Faluya. Bombas. Polvo. Las heridas en la pierna de Karim, el sarga de su hermano que me quedé yo el día que bajaron el petate y Farid quiso homenajearme con lo que hay, para un legionario, menos sagrado del Cristo de la Buena Muerte.

Ahí andan guardados, en los armarios más profundos de mi conciencia, todos esos Jueves legionarios a los que me he ido agarrando como un guerrero, con los espíritus del Bushido, en los días más duros del confinamiento.

Cien años de la Legión son cien años de Historia. Y los historiadores aficionados hemos aprendido a ver las cosas con perspectiva mientras la leche de pantera que daba valor y vigor a los lejías ya ni lleva pólvora ni nos pone a disposición de comernos a bocados lo que fue el Protectorado y que hoy es, no nos engañemos, la Marbella del Rey de Marruecos.

Todo el mundo recuerda la primera vez que vio por primera vez unas barbas legionarias, allá, por la infancia malagueña. En un momento en que nos quedan pocos símbolos, los cien años de la Legión son para celebrar. 

Hay que saber poner las cosas en su contexto y ponderar a una de las mejores infanterías que en el mundo son.

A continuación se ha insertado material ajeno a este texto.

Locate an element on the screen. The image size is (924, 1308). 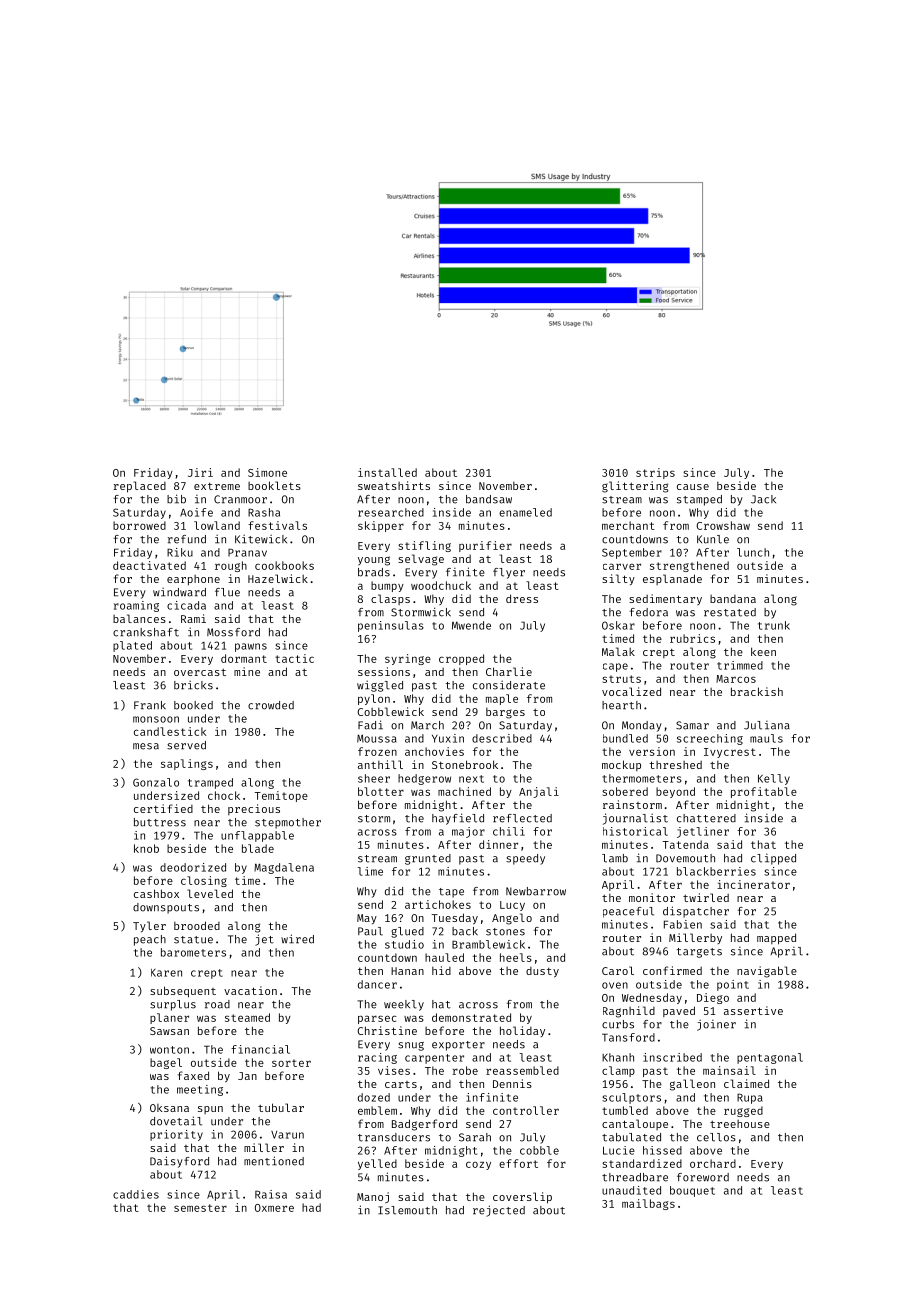
deactivated is located at coordinates (149, 565).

Ahí queda su labor de paz, su carnero, su misión de desinfección jugándose la vida contra el virus como antes se la jugaron con los bombazos del AK-47. También son héroes y en cien años han sabido retunearse al calor de la OTAN y con el apoyo entusiasta de Margarita Robles, que ya es mucho en ese carajal que se dice Gobierno de España.

La Legión somos todos. En La Castellana o en Calle Larios son, junto a los Reyes Magos, lo único digno que desfila y que pone en pie a los españoles que aún quedan y que no se llevó la pandemia.

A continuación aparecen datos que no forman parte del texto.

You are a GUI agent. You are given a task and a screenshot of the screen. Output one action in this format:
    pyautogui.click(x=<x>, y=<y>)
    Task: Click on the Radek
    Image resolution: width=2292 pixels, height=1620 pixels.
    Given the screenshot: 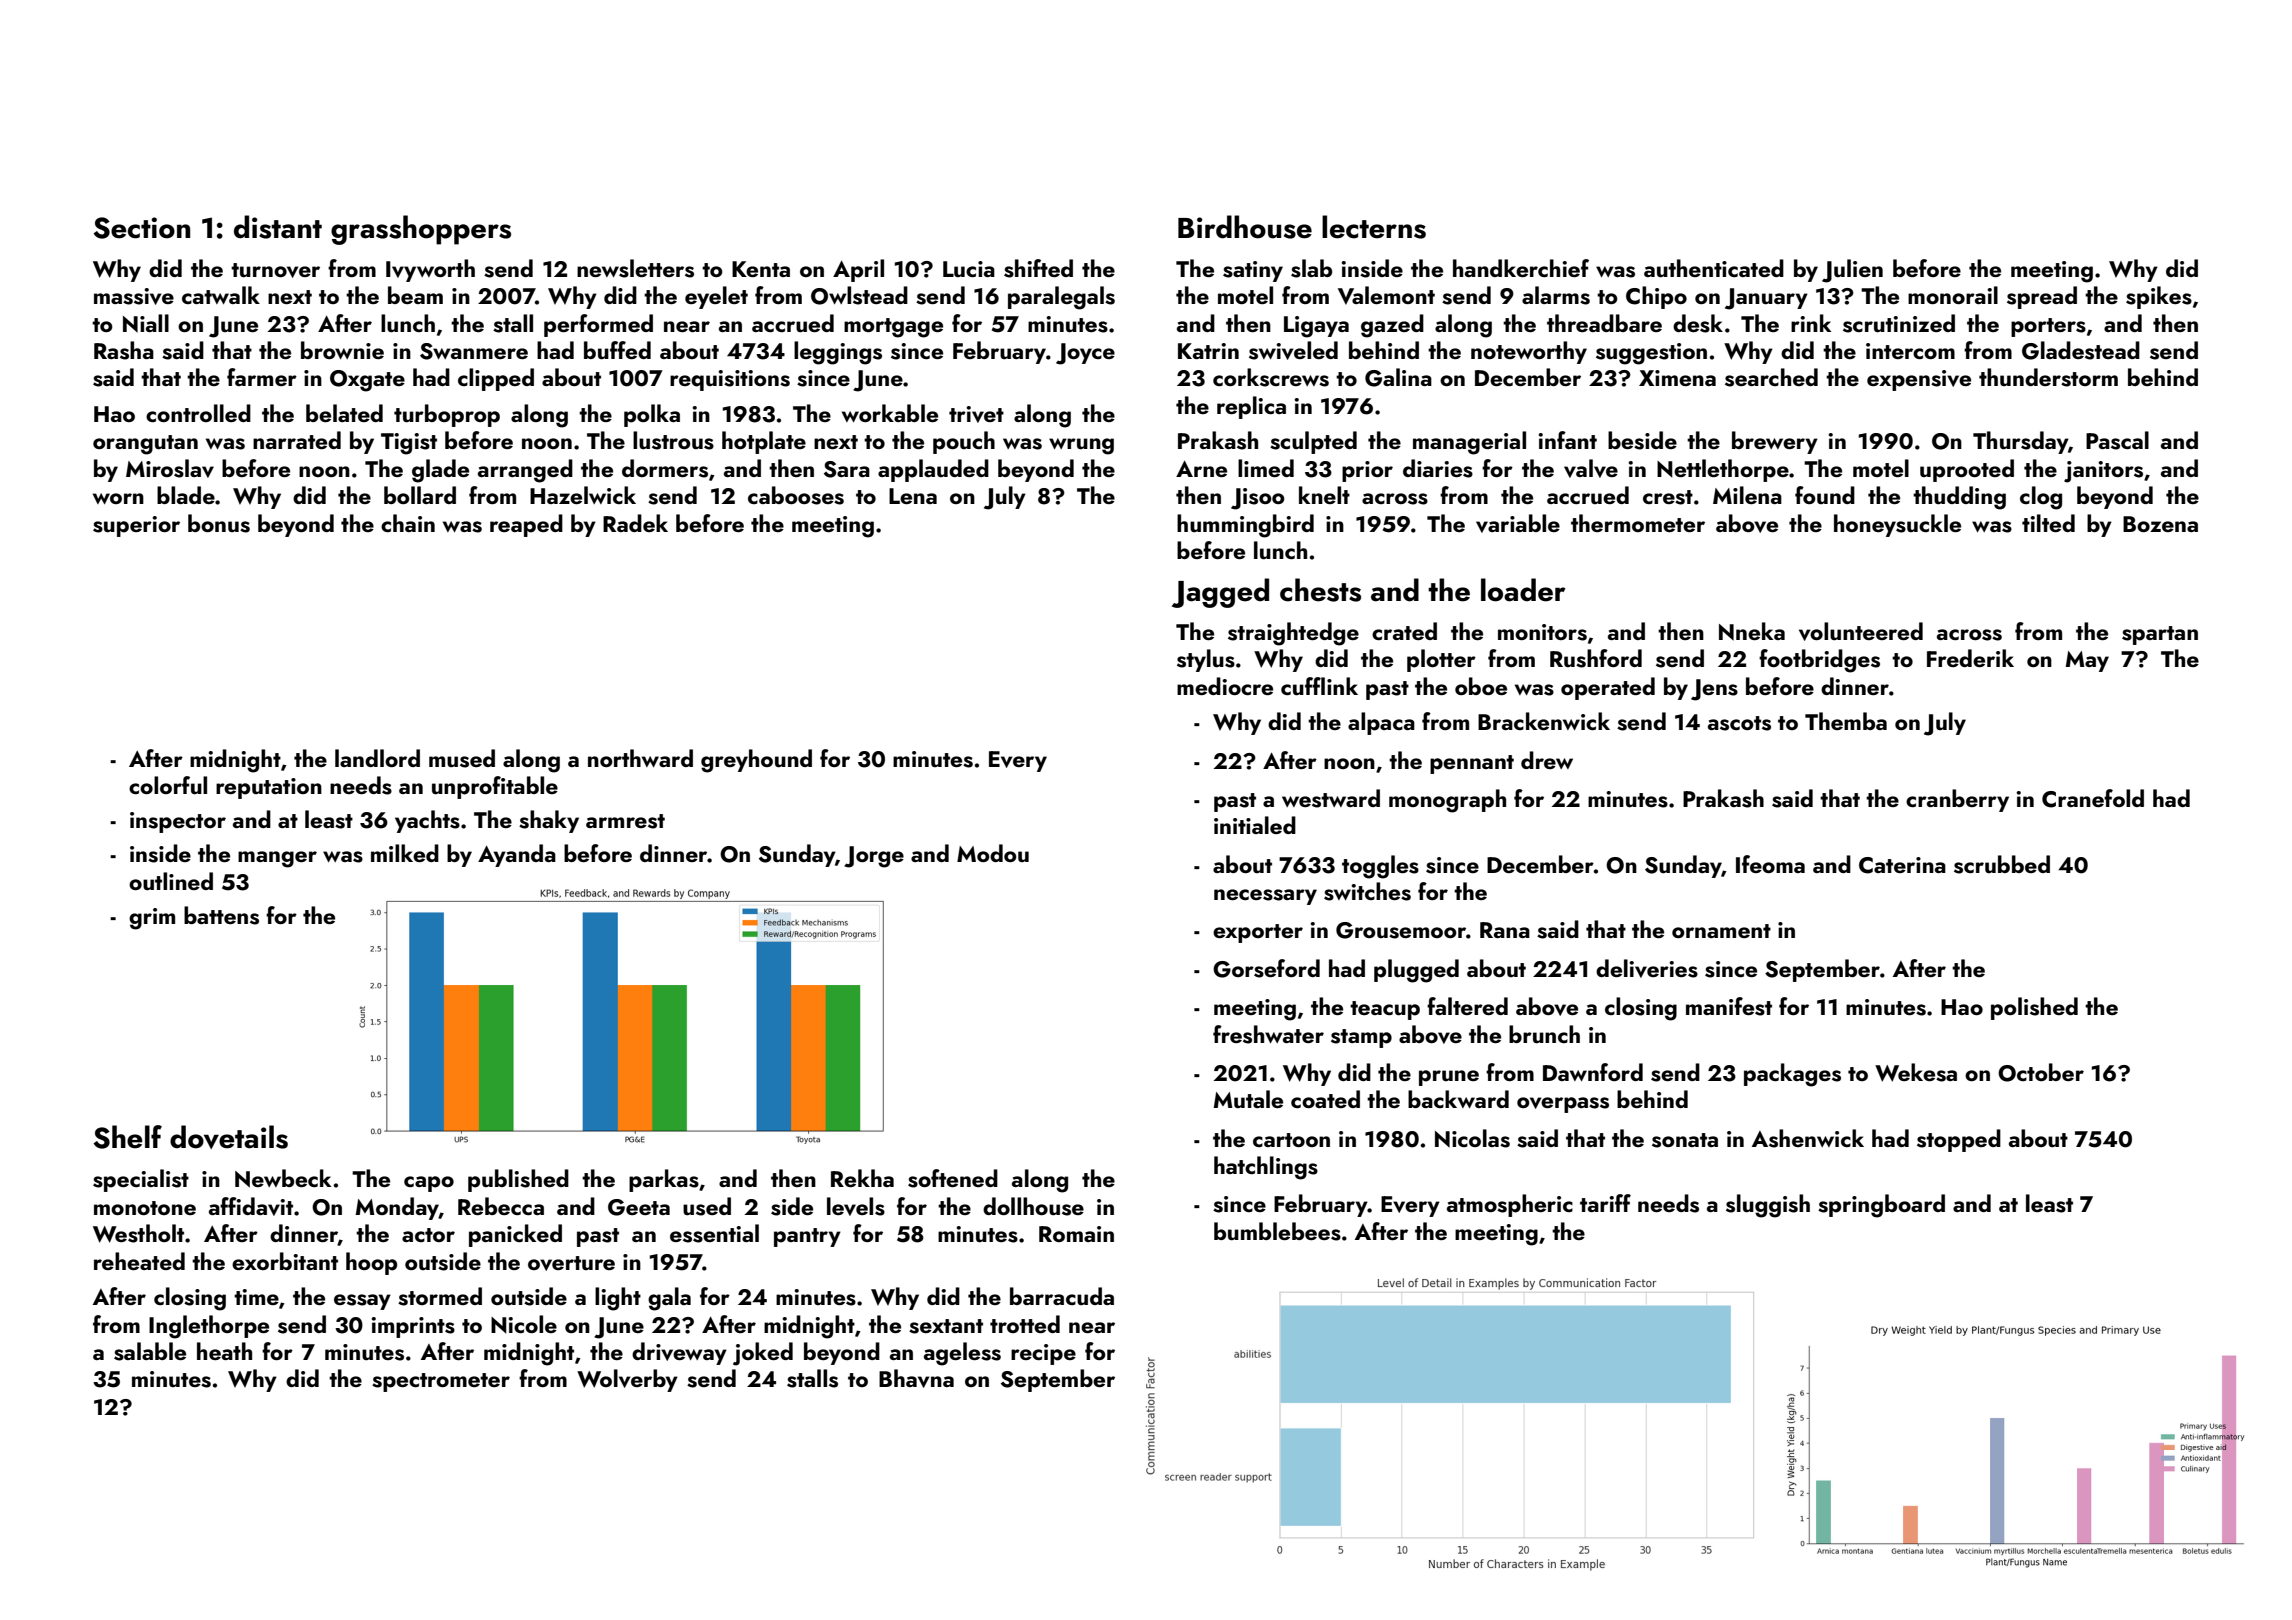 What is the action you would take?
    pyautogui.click(x=635, y=523)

Ahí están los legionarios con su mitología, su sacrificio y su 12-O que no será. Velando ese trozo de mar y agua que hay entre Canfranc y Melilla, entre Ceuta y Viator.

La Legión nos ata los pies a la tierra. Supera el eslogan de las dos Españas y son ellos también, a su modo bravo, esos ángeles custodios que velan por esta Constitución que quieren tirar abajo.